Pixel coordinate grounding data:
┌──

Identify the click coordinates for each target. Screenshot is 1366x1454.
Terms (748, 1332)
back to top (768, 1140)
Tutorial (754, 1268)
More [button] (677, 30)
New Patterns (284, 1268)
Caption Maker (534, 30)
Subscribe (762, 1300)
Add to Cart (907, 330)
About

└──

— EXERCISE OBJECTIVE —
Repeat every record above exactly as it appears.

— COMPLETED EXERCISE —
Identify the click coordinates for each target. Screenshot is 1366x1454.
Terms (748, 1332)
back to top (768, 1140)
Tutorial (754, 1268)
More [button] (677, 30)
New Patterns (284, 1268)
Caption Maker (534, 30)
Subscribe (762, 1300)
Add to Cart (907, 330)
About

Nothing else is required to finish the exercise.